Während New York City von einer neuen Version des Coronavirus (COVID) heimgesucht wird, erfahren Sie hier, wie Sie den Anstieg des Schulanfangs verfolgen können
A late-summer COVID surge is adding even more stress to an already busy time of year.
Next week, undervaccinated kids will return to New York City classrooms without many of the precautions that marked previous pandemic-era school years. And the city health commissioner warned this week that the new BA.2.86 variant has arrived and may be more likely to sidestep people’s pre-existing immunity, making people vulnerable to reinfection.
It’s also hard to know exactly how bad the surge will be. Because of changes in how officials and clinics test for and track the virus, old data standbys — cases, test positivity and community transmission levels — don’t mean as much as they once did.
“It really is hard to look at cases and conclude much beyond whether community transmission is on the rise or not,” said Denis Nash, an epidemiology professor at the CUNY Graduate School of Public Health. “It doesn’t really help us quantify what really is a surge.”
So what’s a COVID-conscious New Yorker to do this fall? Nash and another expert suggested consulting more robust measures of COVID transmission, like hospitalizations and the concentration of the SARS-CoV-2 coronavirus in sewage samples. (Gothamist has retooled its own COVID stats page to reflect this advice. You can check it out here.)
Testing trends
The number of COVID cases reported by the New York City Department of Health used to be the barometer for community transmission. Case counts and case rates led city, state and federal data dashboards in the early years of the pandemic. But the popularity of at-home tests has made those metrics less and less reliable, said Dr. Wafaa El-Sadr, a professor of epidemiology at Columbia University’s Mailman School of Public Health and principal investigator at the city’s Pandemic Response Institute.
“We can watch the numbers of cases, but we have to keep in mind that those are largely undercounting,” she said.

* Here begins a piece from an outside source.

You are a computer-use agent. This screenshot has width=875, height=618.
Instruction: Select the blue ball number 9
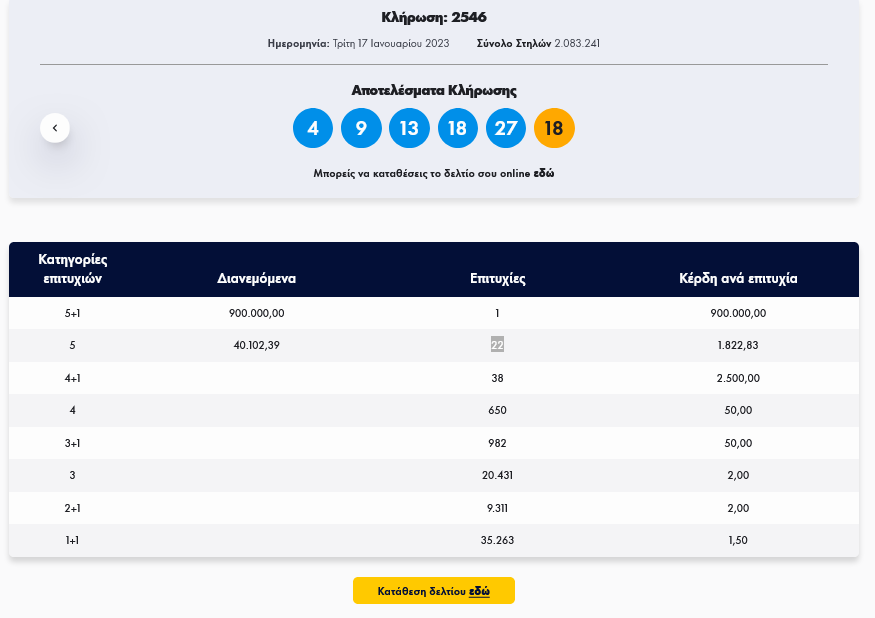pyautogui.click(x=361, y=128)
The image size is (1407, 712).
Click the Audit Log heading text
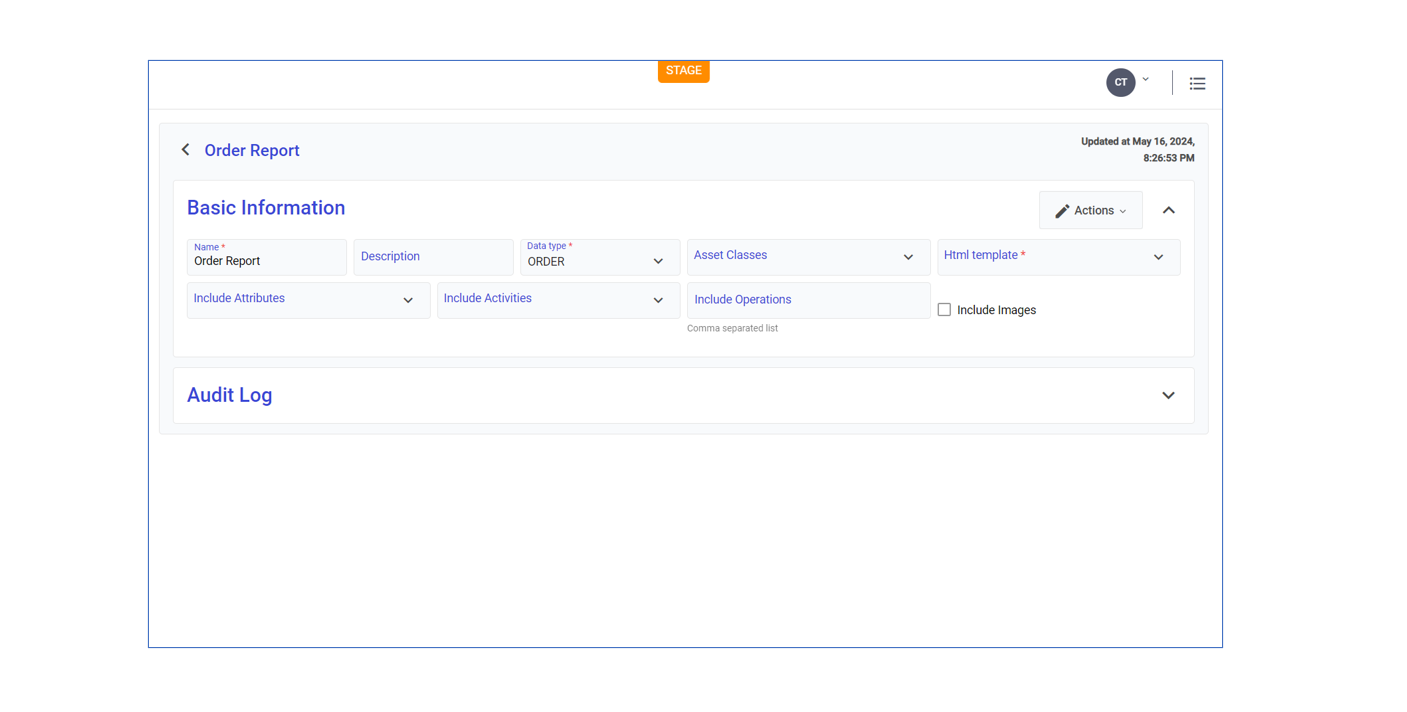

The end of the federal public health emergency for COVID-19 has a impacted the accuracy of case counts and test positivity, experts and city health officials said, because many labs have stopped reporting positive tests. The Centers for Disease Control and Prevention dropped the case collection requirement along with the resulting rates for its data dashboard, opting instead to focus on hospitalizations and deaths. El-Sadr said that these measures of severe disease are more important and accurate measures of the pandemic’s influence over time.
As of late August, 524 people in New York City were hospitalized with COVID-19, according to data from the state health department. That’s more than triple the number of COVID-positive hospital patients at the end of June, but still well below last winter’s peak. (It’s also important to note that many of those patients aren’t hospitalized for COVID specifically — they were admitted for another reason but then tested positive.)
Waste-watchers
El-Sadr, Nash and other experts are urging New Yorkers to look to the sewers for another useful source of outbreak data. The concentration of the virus in NYC’s wastewater provides a vital glimpse into the pandemic’s spread, but Gothamist and MuckRock reported earlier this year that city health officials may not be using the information to its fullest potential.